WHAT YOU HAVE TO DO => Copy every line of the records that includes the word "with".

RECORDED INFORMATION =>
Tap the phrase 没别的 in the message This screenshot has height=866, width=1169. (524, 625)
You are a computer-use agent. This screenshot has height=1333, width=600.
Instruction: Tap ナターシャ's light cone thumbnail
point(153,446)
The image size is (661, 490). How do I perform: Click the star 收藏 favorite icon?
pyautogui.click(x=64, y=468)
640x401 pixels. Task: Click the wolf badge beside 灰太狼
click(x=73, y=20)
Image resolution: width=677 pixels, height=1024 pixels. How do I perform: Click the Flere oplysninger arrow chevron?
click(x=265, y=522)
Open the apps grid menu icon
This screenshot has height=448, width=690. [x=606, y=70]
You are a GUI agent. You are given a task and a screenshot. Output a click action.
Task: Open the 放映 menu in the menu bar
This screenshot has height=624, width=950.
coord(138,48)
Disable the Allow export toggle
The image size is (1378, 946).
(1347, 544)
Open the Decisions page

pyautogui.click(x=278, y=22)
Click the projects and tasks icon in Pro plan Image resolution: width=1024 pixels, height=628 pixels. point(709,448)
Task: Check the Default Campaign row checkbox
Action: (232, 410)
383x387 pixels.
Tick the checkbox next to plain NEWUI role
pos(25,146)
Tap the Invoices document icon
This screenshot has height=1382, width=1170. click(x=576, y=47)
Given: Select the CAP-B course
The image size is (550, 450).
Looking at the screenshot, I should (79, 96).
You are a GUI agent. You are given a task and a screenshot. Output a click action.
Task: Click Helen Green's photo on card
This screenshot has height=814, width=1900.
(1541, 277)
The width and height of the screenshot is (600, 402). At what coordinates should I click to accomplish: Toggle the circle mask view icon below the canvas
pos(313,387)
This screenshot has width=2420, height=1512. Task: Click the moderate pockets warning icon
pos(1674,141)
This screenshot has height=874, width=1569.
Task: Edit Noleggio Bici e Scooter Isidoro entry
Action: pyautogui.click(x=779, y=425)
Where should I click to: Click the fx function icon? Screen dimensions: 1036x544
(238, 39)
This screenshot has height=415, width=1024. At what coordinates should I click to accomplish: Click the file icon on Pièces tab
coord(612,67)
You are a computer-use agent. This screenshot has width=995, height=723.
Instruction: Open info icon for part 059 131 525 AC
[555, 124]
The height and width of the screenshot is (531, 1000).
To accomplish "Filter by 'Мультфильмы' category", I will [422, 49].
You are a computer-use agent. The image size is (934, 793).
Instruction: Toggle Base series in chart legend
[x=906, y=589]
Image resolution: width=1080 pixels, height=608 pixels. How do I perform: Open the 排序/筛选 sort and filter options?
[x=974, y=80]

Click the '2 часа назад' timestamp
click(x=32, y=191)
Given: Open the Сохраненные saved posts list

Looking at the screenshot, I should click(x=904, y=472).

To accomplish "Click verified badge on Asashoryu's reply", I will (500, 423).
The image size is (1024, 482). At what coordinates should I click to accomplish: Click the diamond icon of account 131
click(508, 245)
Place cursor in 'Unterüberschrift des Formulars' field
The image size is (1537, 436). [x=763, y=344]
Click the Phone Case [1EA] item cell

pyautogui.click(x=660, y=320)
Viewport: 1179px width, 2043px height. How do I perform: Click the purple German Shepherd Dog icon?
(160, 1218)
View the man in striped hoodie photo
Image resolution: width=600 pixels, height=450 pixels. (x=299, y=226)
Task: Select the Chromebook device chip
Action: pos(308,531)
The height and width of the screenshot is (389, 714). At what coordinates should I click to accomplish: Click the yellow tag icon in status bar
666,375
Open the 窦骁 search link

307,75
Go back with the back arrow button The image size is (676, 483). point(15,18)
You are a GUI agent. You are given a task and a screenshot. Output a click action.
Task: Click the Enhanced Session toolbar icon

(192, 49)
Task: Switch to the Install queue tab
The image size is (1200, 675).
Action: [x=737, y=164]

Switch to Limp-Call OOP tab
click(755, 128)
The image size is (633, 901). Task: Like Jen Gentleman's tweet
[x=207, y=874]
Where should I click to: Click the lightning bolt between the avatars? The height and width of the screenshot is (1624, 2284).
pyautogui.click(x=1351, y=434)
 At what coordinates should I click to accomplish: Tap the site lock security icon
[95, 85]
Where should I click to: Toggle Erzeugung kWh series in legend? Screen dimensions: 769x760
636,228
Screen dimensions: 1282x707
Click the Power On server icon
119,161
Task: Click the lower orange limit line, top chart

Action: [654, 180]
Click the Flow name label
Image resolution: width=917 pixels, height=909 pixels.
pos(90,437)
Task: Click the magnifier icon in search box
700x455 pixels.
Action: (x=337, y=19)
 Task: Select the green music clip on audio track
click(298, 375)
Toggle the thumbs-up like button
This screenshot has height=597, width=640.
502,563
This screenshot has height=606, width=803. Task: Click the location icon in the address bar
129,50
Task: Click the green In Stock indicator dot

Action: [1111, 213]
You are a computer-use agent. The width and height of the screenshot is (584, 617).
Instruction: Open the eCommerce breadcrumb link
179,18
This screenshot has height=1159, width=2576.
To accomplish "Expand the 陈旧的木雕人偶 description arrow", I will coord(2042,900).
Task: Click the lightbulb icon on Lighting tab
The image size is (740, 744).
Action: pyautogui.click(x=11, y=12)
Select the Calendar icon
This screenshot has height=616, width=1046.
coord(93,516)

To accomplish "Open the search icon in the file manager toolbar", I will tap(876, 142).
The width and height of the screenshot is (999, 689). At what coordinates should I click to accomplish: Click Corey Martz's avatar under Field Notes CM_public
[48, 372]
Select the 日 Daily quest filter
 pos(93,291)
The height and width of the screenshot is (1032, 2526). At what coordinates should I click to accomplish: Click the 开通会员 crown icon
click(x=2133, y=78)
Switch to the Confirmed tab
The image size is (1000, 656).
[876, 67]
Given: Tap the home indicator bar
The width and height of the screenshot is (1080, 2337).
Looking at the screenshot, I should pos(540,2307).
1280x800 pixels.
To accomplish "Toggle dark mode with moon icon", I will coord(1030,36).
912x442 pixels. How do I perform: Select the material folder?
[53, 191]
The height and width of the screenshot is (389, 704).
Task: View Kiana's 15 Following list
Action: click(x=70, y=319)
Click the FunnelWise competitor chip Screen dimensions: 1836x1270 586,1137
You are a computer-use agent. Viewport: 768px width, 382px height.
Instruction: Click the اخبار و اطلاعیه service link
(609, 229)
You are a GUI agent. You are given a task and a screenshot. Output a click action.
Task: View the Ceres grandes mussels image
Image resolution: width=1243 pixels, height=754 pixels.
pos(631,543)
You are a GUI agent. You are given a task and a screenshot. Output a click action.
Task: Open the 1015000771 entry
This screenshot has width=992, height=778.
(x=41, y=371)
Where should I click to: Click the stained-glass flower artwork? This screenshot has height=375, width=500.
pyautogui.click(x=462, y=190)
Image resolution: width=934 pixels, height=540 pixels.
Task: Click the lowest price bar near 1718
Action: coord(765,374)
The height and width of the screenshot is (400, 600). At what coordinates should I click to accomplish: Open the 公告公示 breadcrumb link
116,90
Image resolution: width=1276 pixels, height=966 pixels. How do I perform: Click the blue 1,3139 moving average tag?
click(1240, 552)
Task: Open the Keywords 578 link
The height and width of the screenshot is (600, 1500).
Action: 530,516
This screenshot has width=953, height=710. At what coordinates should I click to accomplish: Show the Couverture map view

ANSWER SPACE =>
Go back with the back arrow button The image size is (676, 483). point(15,18)
To accomplish "Toggle dark mode with moon icon", I will coord(1030,36).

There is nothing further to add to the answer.